When you disassemble an animal, contamination may occur. That’s why plants follow a specific process that is monitored to provide safe products. Multiple checks and balances by plant personnel as well as government workers are designed to address issues while in the plant.
Under the HIMP program, plant employees (not private meat inspectors, as the story claims) sort and prepare carcasses for inspection by federal inspectors whose job it is to identify food safety defects. That inspectors identified some defects in the pilot plants is not a surprise, as inspectors find such defects in non-pilot plants. If inspectors didn’t find food safety defects, it’s a good guess that the Post would question whether the inspection system was working.
USDA’s HIMP system for pork plants has been in place for a number of years and there are no plans to expand it. But that didn’t stop the Post from calling the system one that USDA plans to roll out nationwide. So confident was the Post in their claim that they tweeted news of this planned expansion, only to have USDA tweet back, “report false. No plans in works for a new inspection program for pork; USDA not “about to roll out” anything.” Oops.
While we weren’t quoted in the story, we were asked Friday mid-day for comment about the OIG report. We were told we had until Monday afternoon to provide a statement, but we replied within an hour. The story at issue ran before the deadline that was communicated to us and ran without our comments. We told the Post that USDA’s OIG has a job to do: to identify areas where USDA’s numerous agencies can do better. And that’s precisely what OIG did in its May 2013 report, which included a review of the HIMP program for pork plants. The Food Safety and Inspection Service (FSIS) took OIG’s recommendations seriously, made detailed corrective actions and OIG accepted the FSIS action plans. Significantly, FSIS has committed to doing a complete review of the performance of HIMP plants compared to non-HIMP plants. Those findings will offer objective evidence of the program’s performance – way more objective than that comments provided by critics in the Post story.

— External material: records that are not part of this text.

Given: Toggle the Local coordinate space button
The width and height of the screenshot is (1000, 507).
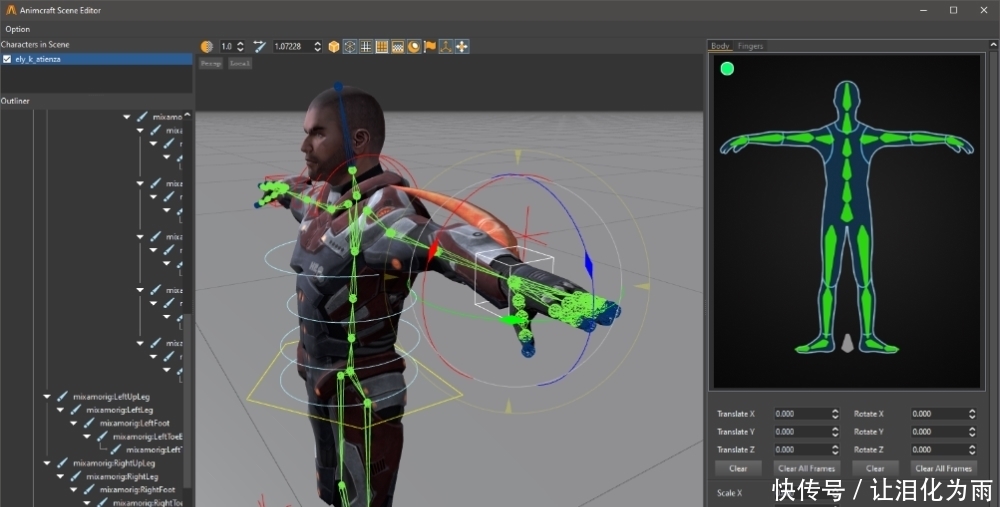Looking at the screenshot, I should click(240, 63).
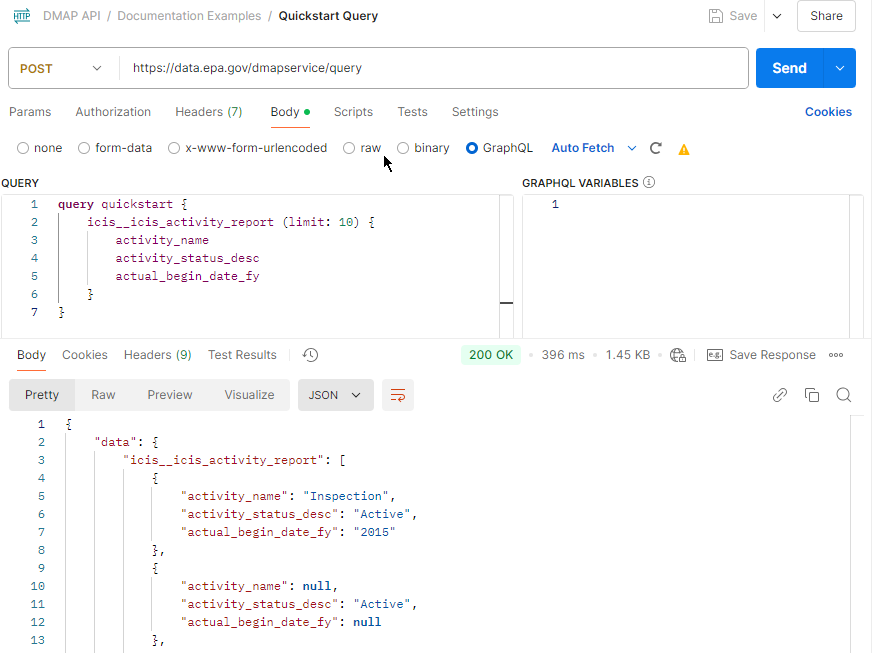Click the blue Send button

tap(789, 68)
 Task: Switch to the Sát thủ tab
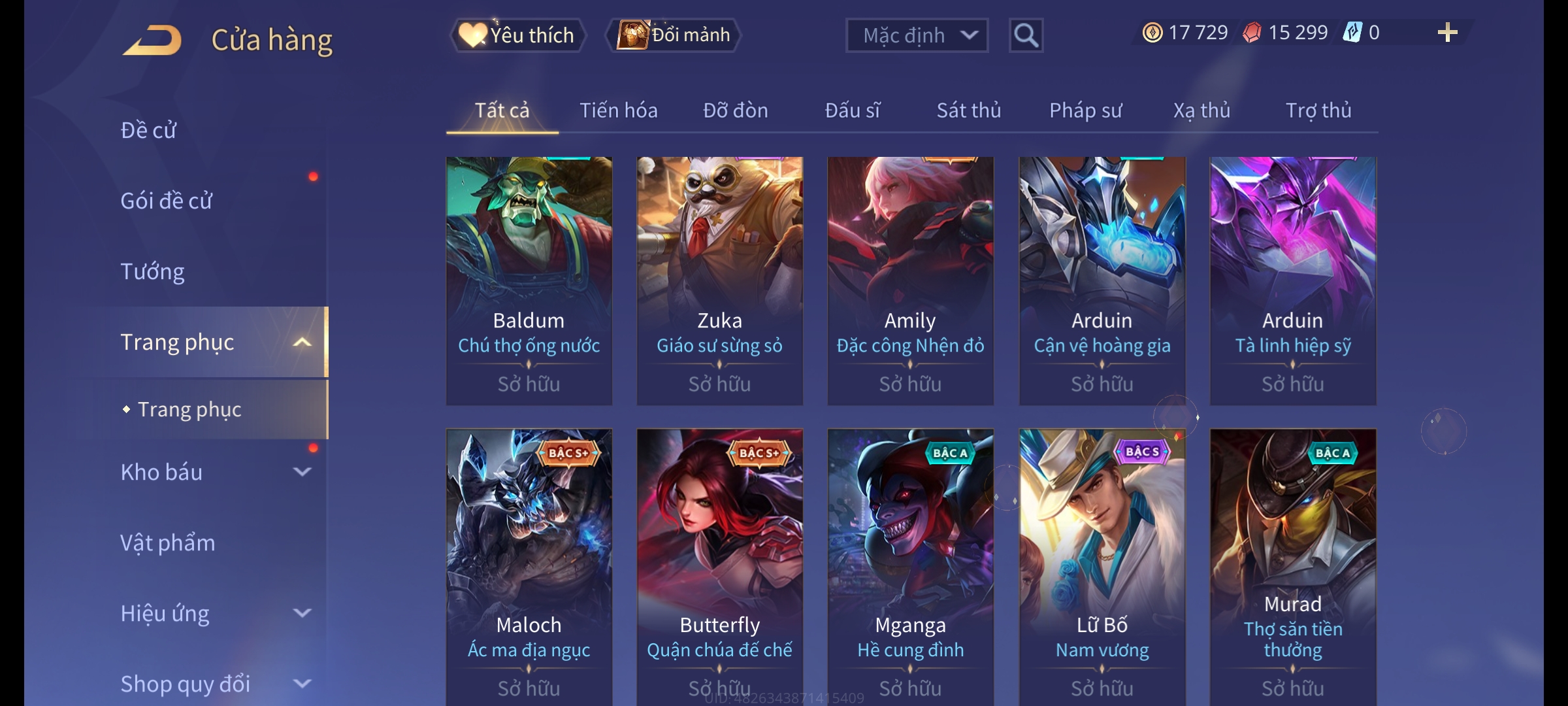tap(969, 110)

It is noteworthy that since the OIG report came out in May, a Government Accountability Office (GAO) report was issued, which also gave the program a critical review and noted the program’s strengths, including the fact that it gives plants responsibility and flexibility for ensuring food safety and quality and allows USDA inspectors to focus more on food safety activities. GAO made two general recommendations, one of which related to pork plants. More specifically, GAO suggested mechanisms and practices that would enable FSIS to collect additional data and analyze that data to help the agency develop a more effective inspection system. GAO did not suggest, however, that the program should be discontinued. Based upon the agency’s response, it is clear that FSIS is taking GAO’s feedback seriously and strengthening the program further.
Most important for consumers is the fact that there have been no food safety issues or product recalls associated with products from any of the five pork plants that use the HIMP system. We welcome FSIS’s review of the program’s success and any improvements that can be made as a result of that analysis. It’s important that federal agencies continue to be given the opportunities to run pilots such as HIMP so that the regulatory agencies can evolve and improve to meet emerging challenges.
All of us, even OIG, always aspire to be better, but the data show high level of compliance by industry and an effort by the agency to execute the mission of the inspection service. A careful read of the Post story reveals that the scary headlines about meat safety are just a cover for the real issues: fears by labor that changes to inspection procedures may jeopardize union jobs. When it comes to meat and poultry safety, results and true experts should chart the course, not union concerns. Perhaps if news stories were inspected as well as meat products, the misleading ones wouldn’t get out the door. Unfortunately this story is just another example of poor oversight that allowed a bad product to enter commerce, and this time, with the Washington Post’s seal of approval.